QuEChERS-based analysis and ecotoxicological risk of select antibiotics in dumpsite leachates, hospital wastewater and effluent receiving water in Ibadan, Nigeria
Published in Journal of Environmental Science and Health, Part A, 2022
Akinranti S. Ajibola, Tobiloba E. Awoyemi, Oluwadamilare T. Fasogbon, Gregory O. Adewuyi
Despite the advantages of QuEChERS extraction method, no earlier work had investigated its applicability for the determination of sulfonamides and trimethoprim antibiotics in dumpsite leachates. Moreover, studies on the determination of antibiotics in dumpsite leachates and hospital wastewater are currently limited in Africa, including Nigeria. Recently, fluoroquinolone antibiotics and non-steroidal anti-inflammatory drugs were determined in wastewater from Nigerian hospital wastewater treatment plants.[5,30] To the best of authors’ knowledge, the occurrence and ecotoxicological risk of sulfonamides and trimethoprim in dumpsite leachates and hospital wastewater in Nigeria have not been investigated, till date. It is therefore of vital importance to research into the occurrence of these antibiotics in dumpsite leachates and hospital wastewater in Nigeria, with a view to assessing their potential ecotoxicological risks.
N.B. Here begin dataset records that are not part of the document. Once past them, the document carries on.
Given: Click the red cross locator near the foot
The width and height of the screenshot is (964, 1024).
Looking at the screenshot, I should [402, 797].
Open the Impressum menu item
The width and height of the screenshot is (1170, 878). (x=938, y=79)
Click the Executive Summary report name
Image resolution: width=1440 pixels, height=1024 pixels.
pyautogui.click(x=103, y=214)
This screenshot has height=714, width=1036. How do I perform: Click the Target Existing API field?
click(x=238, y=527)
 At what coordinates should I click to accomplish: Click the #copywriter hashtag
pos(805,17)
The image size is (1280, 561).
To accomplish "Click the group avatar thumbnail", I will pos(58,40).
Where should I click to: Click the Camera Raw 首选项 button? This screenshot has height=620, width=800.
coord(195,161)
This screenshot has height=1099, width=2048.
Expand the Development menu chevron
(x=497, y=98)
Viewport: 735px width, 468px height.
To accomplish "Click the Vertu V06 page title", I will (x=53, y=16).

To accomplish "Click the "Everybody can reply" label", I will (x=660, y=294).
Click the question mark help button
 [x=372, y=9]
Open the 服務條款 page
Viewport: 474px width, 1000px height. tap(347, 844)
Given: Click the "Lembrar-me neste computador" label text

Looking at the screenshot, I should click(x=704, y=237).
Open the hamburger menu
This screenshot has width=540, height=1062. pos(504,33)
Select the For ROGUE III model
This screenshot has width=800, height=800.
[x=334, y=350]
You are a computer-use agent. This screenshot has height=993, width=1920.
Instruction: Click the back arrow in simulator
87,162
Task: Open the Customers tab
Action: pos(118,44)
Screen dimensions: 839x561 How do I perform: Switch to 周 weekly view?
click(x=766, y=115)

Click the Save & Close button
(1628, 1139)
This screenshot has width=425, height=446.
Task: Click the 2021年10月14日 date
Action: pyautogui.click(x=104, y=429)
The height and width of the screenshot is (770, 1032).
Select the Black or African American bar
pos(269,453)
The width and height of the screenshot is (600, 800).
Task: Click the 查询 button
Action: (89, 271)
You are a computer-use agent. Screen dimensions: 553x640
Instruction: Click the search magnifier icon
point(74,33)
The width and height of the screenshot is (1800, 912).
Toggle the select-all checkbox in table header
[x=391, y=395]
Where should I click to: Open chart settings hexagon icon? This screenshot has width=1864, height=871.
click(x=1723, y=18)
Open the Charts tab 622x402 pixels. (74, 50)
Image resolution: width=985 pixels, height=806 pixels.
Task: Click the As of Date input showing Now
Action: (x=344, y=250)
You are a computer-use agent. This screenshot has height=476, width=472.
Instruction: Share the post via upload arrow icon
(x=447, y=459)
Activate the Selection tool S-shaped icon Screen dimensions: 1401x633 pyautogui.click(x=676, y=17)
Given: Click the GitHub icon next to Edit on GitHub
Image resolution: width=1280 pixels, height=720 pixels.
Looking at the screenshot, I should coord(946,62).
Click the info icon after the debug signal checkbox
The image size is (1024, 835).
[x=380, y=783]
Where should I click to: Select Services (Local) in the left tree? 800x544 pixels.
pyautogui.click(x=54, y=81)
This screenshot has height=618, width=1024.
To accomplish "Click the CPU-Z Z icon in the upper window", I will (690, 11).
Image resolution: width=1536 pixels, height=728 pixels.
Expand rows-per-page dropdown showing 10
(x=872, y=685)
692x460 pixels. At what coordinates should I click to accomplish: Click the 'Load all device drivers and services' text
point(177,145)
Apart from its usage as an antibiotic, sulfadoxine (a sulfonamide) is widely used as sulfadoxine/pyrimethamine formulation in Nigeria to treat and prevent malaria,[31] a disease which poses a significant public health challenge in Nigeria.[32] Furthermore, sulfadoxine, sulfamethazine and trimethoprim were previously detected in sewage sludge from Nigerian hospital wastewater treatment plants.[24] As a result, the presence of sulfadoxine, sulfamethazine and trimethoprim antibiotics in the Nigerian aquatic environment is anticipated, and these antibiotics were selected for investigation in this study.